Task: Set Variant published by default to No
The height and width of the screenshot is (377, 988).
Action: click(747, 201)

-------------------------

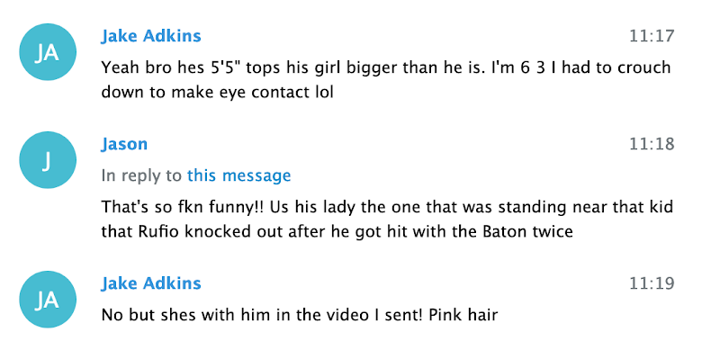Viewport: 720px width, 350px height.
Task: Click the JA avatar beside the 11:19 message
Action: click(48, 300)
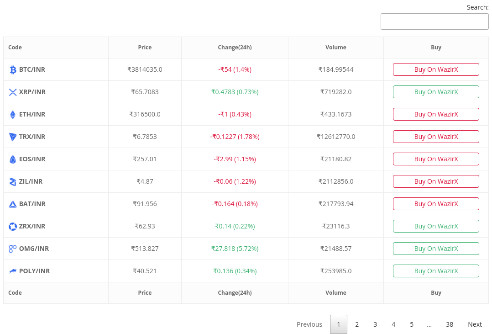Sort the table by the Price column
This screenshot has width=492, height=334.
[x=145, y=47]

-------------------------

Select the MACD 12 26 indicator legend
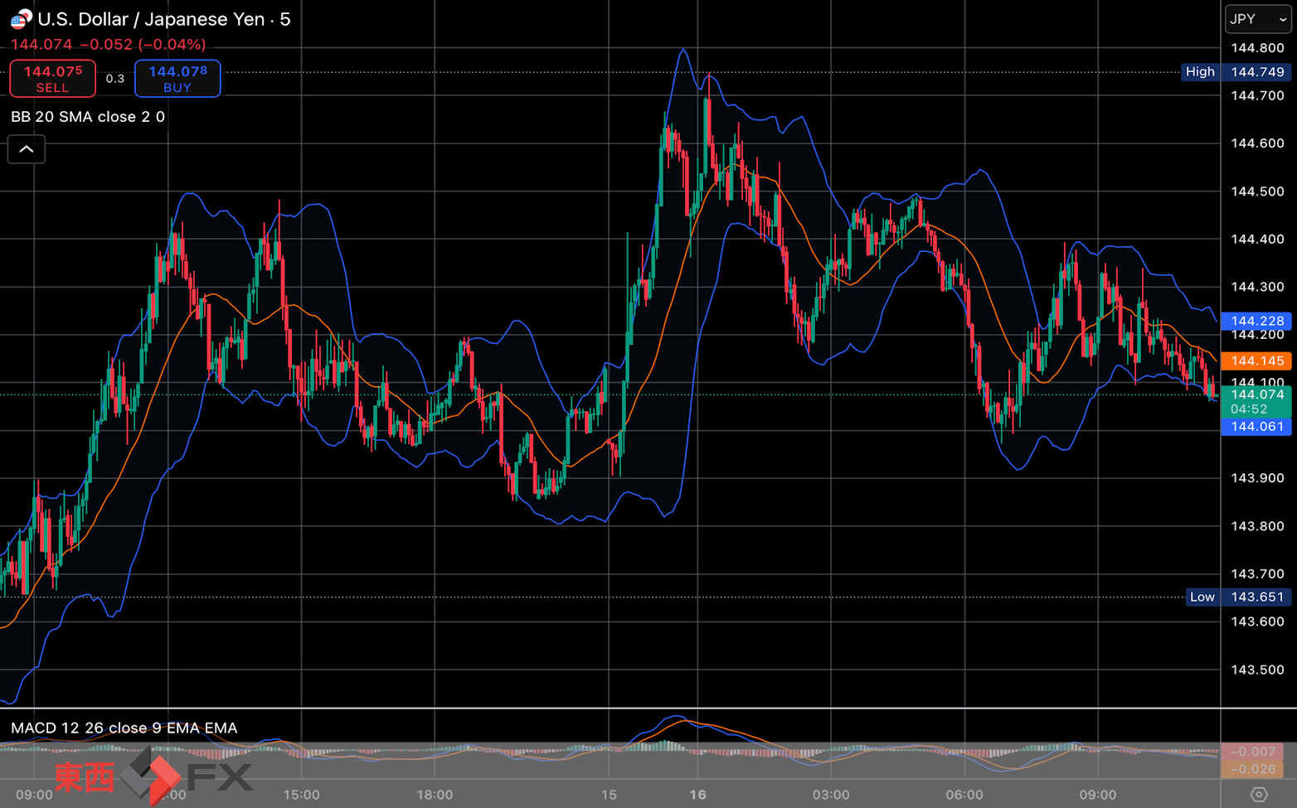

-------------------------

● **Written instruction**
Starting at the line containing "Viewport: 720px width, 350px height." and ending at the line containing "[x=145, y=47]", present those lines of the records above as a Markdown table with the columns Row and Text, skipping any blank lines. Leave the pictures out of your answer.

● **Output**
| Row | Text |
|---|---|
| 1 | Viewport: 720px width, 350px height. |
| 2 | Task: Click the JA avatar beside the 11:19 message |
| 3 | Action: click(48, 300) |
| 4 | Sort the table by the Price column |
| 5 | This screenshot has width=492, height=334. |
| 6 | [x=145, y=47] |